Other relevant articles of the TFEU include:

  • Article 81, which prohibits any government intervention in the economy ‘which may affect trade between Member States’;
  • Article 121, which gives the European Council and European Commission – both unelected bodies – the right to ‘formulate … the broad guidelines of the economic policies of the Member States and of the Union’;
  • Article 126, which regulates the disciplinary measures to be adopted in case of excessive deficit;
  • Article 151, which states that the EU’s labour and social policy shall take account of the need to ‘maintain the competitiveness of the Union economy’; and
  • Article 107, which prohibits state aid to strategic national industries.

The treaties essentially embedded neoliberalism into the very fabric of the European Union, effectively outlawing the ‘Keynesian’ polices that had been commonplace in the previous decades. They prevent currency devaluation and direct central bank purchases of government debt (for those countries that adopted the euro.) They prevent demand-management policies, or the strategic use of public procurement, and they place tight curbs on generous welfare provisions and the creation of employment via public spending. They have laid the basis for a wholesale re-engineering of European economies and societies.
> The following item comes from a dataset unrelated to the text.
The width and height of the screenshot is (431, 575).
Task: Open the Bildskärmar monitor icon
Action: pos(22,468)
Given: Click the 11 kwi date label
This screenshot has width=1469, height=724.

The legal implications of these treaties – which are often overshadowed by social and economic considerations – cannot be overestimated.  That is because, even though France and the Netherlands famously voted against a joint European constitution in 2005, ‘ultimately the treaties do establish a constitutional order for the EU’. Yet it is a very peculiar constitutional order, due to its supranational (and therefore intrinsically non-democratic) nature. Unlike national constitutions, it cannot be democratically amended by citizens: it can only be amended unanimously in the context of a new international agreement – which, in practical terms, means that it is not amendable. The only thing individual states can do is repudiate the whole structure.

As the president of the European Commission himself, Jean-Claude Juncker, said at the beginning of SYRIZA’s mandate, ‘there can be no democratic choice against the European treaties’.
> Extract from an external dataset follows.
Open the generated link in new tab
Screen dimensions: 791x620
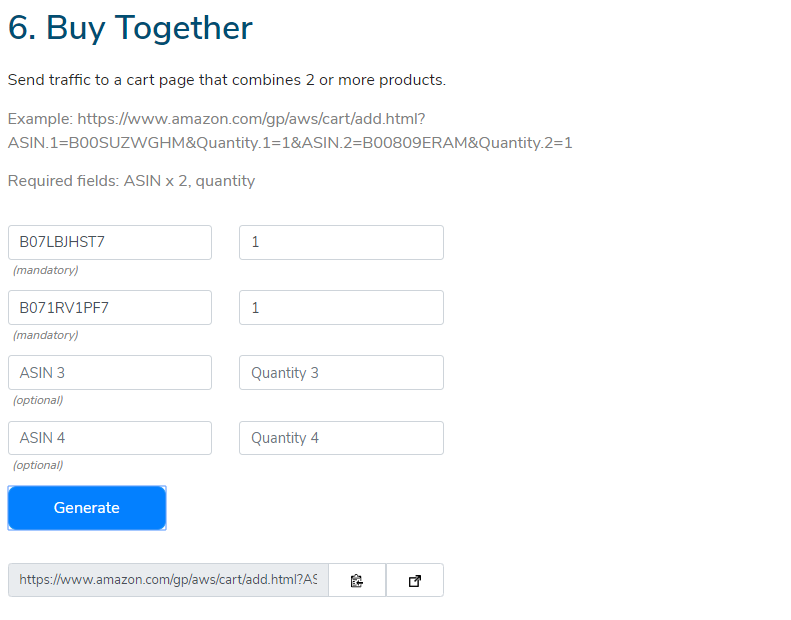415,580

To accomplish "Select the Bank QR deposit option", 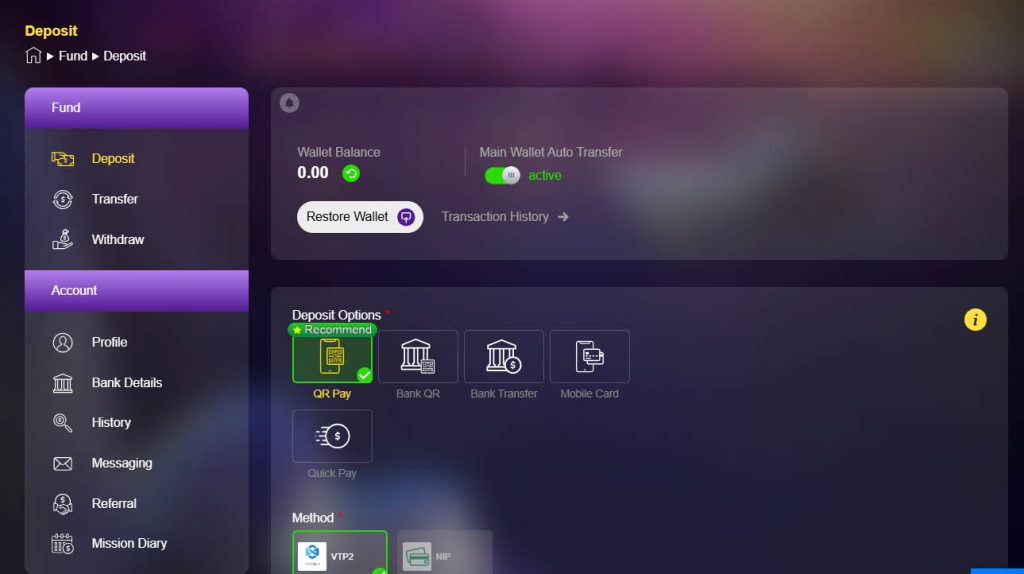I will [x=418, y=357].
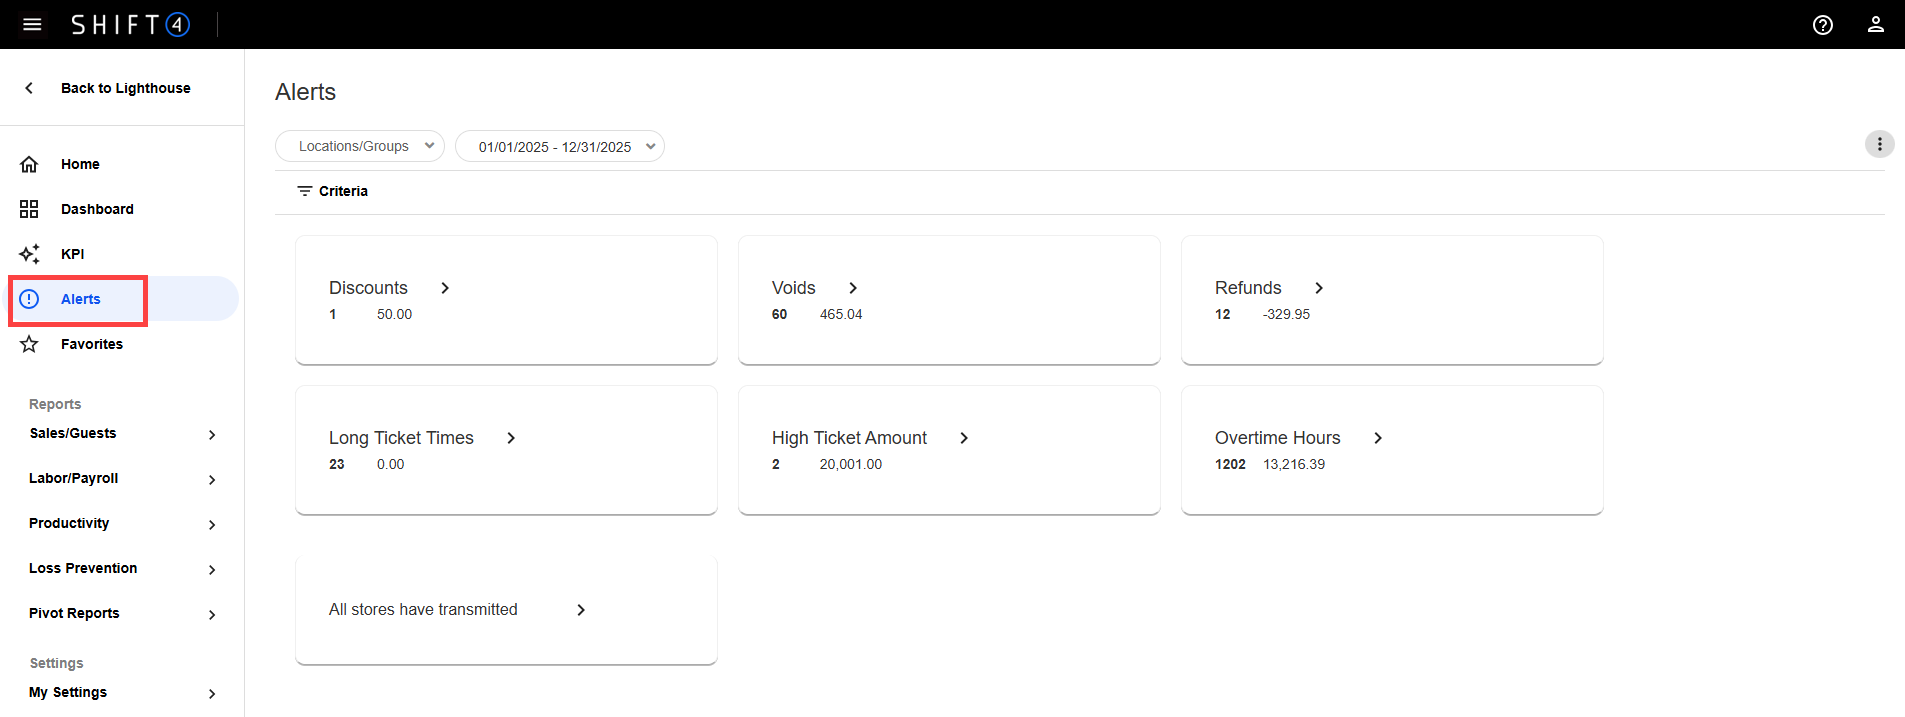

Moreover, unlike other constitutions and legal frameworks, which generally define the relation between a state’s various institutions and the basic rights of citizens, this effective European constitution ‘formulates a specific economic philosophy (or ideology) on which it then bases – or rather “constitutionalises” – detailed regulations that frame its economic policy’.

It does this also by anchoring norms and regulations within national constitutions, thus progressively hollowing them out from the inside. This gives immense powers to the European Court of Justice, which has the final word on legal disputes between national governments and EU institutions. It is no surprise that Alec Stone Sweet, an international law expert, termed it a ‘juridical coup d’état’.

In recent years the European Union’s authoritarian constitutionalism has evolved into an even more anti-democratic form that is breaking away from elements of formal democracy, leading some observers to suggest that the EU ‘may easily become the post democratic prototype and even a pre-dictatorial governance structure against national sovereignty and democracies’. We saw this in Greece in 2015, when the ECB actually cut off its emergency liquidity to Greek banks in order to bring the SYRIZA government to heel and force it to accept the third bailout memorandum.

To conclude, any belief that the EU can be ‘democratised’ and reformed in a progressive direction is a pious illusion. Not only would this require an impossible alignment of left movements/governments to emerge simultaneously at the international level. On a more fundamental level, a system that was created with the specific aim of constraining democracy cannot be democratised. It can only be rejected.